What you are asked to do: Locate "Click the Dosing column header" in the data below, then output the line it is on and all following lines through the last, word for word. Skip any pictures.

Start of Block

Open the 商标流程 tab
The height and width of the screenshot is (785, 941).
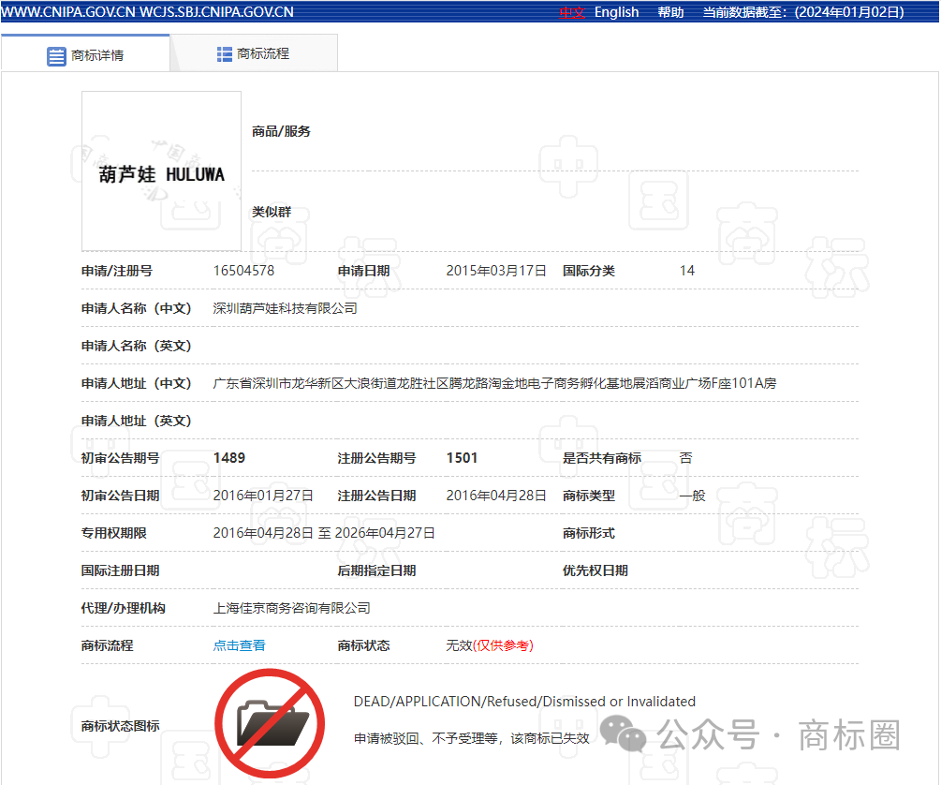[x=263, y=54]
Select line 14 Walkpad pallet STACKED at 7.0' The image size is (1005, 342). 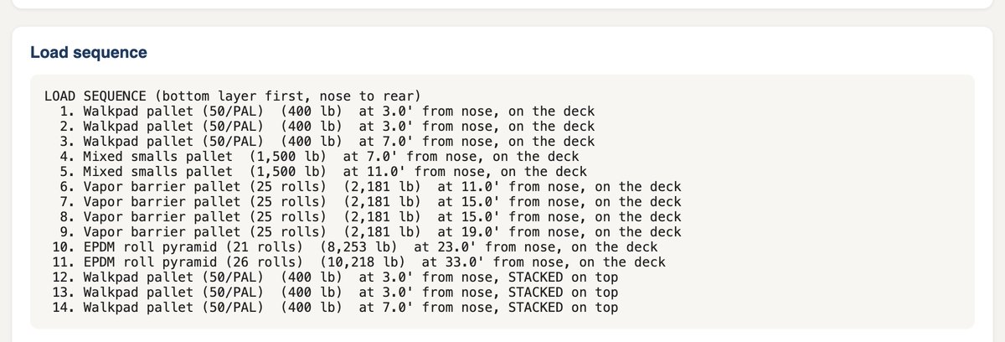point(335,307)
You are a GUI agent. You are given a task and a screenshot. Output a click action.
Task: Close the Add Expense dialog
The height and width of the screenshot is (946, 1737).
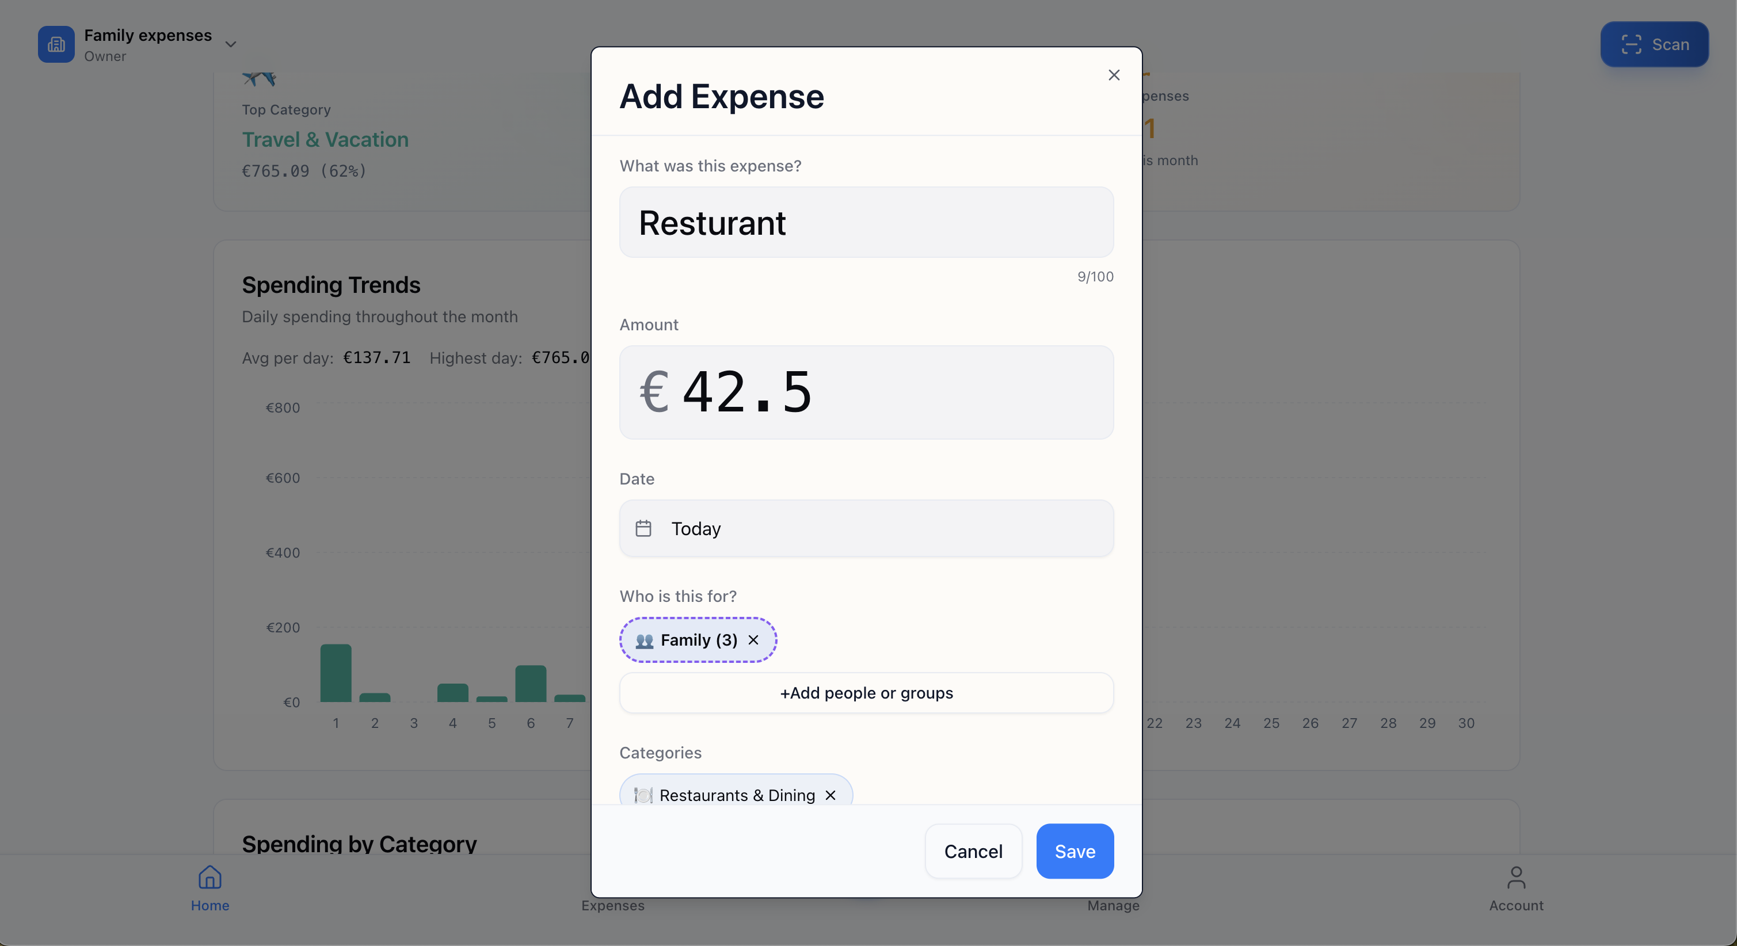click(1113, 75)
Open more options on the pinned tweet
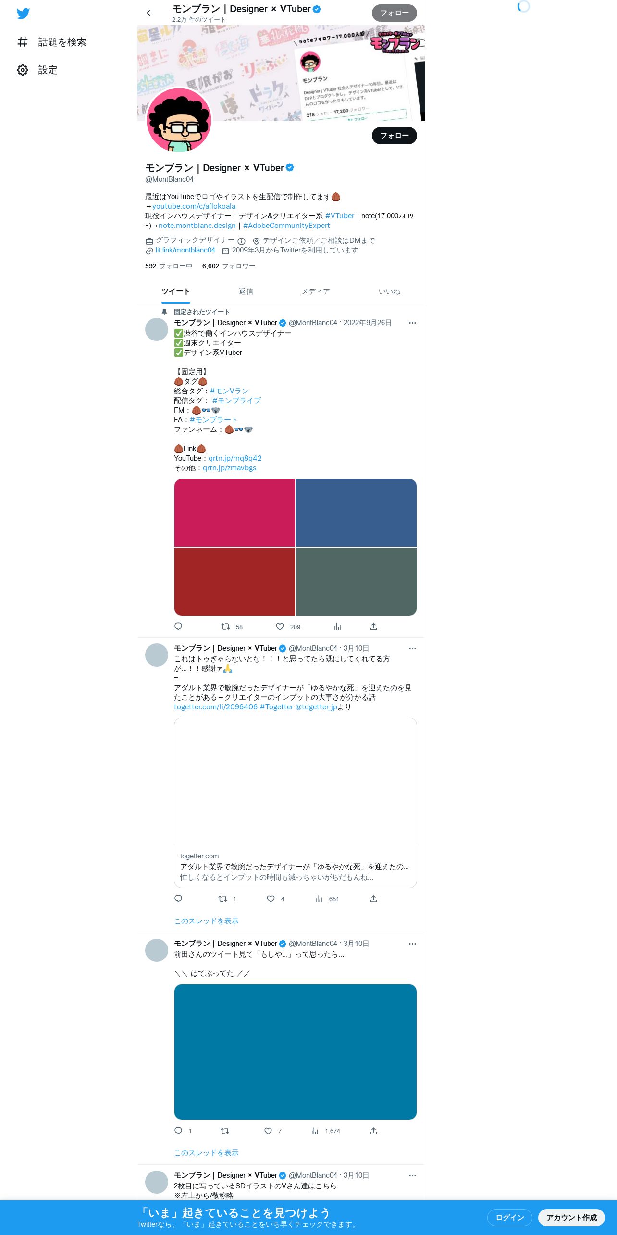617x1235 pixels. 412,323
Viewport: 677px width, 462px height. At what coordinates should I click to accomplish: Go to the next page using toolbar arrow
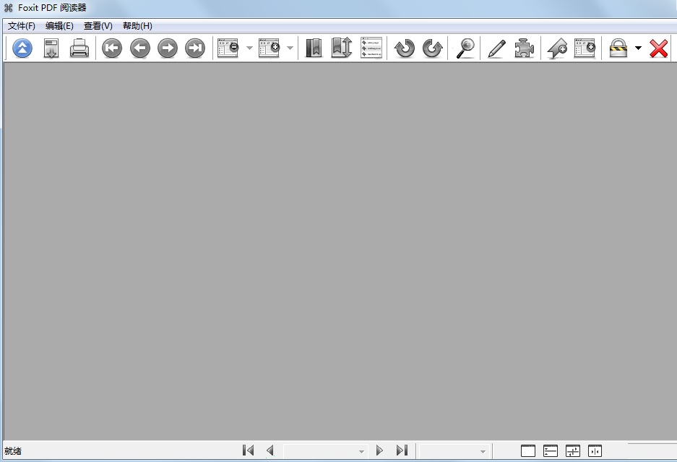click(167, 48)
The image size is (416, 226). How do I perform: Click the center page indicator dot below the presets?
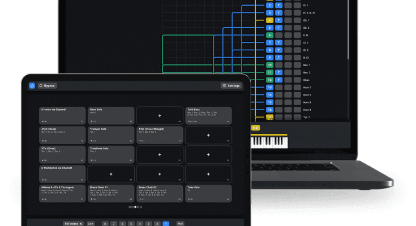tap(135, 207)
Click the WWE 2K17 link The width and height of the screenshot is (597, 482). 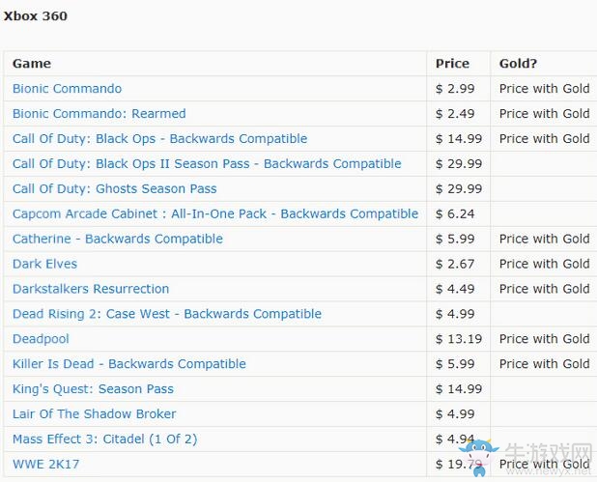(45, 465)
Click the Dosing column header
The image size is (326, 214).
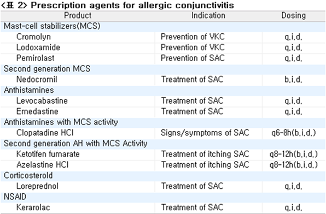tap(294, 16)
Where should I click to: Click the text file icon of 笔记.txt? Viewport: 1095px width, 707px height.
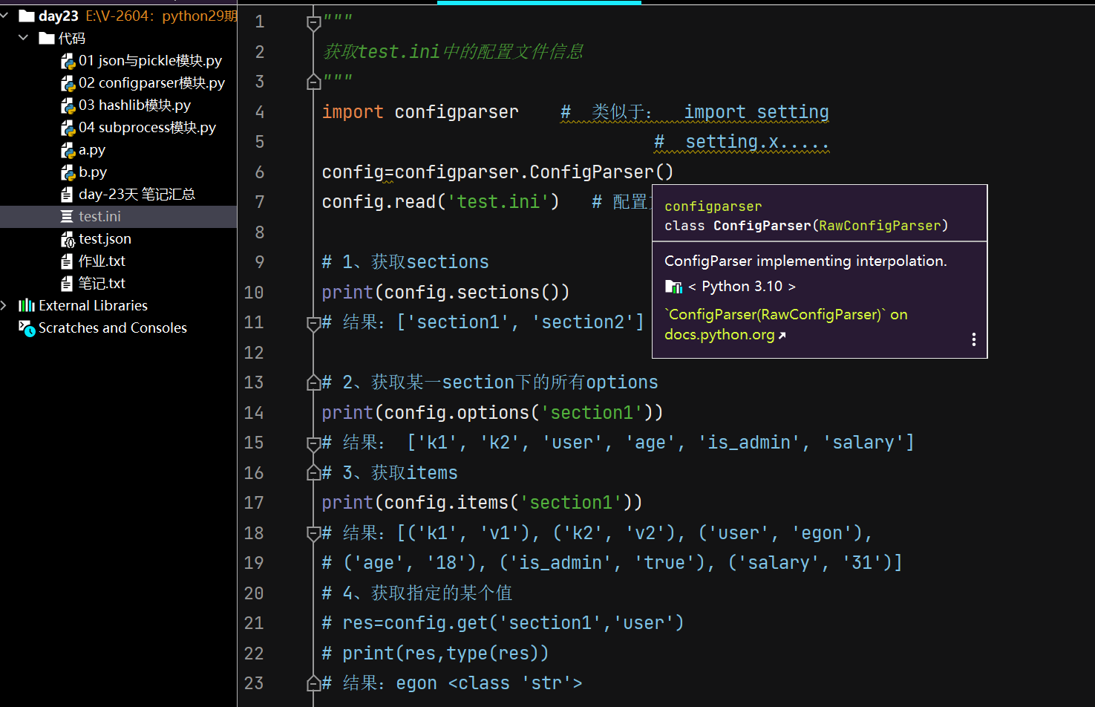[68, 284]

End of Block

Result of this exercise:
Click the Dosing column header
The image size is (326, 214).
tap(294, 16)
Where should I click to: Click the text file icon of 笔记.txt? Viewport: 1095px width, 707px height.
[68, 284]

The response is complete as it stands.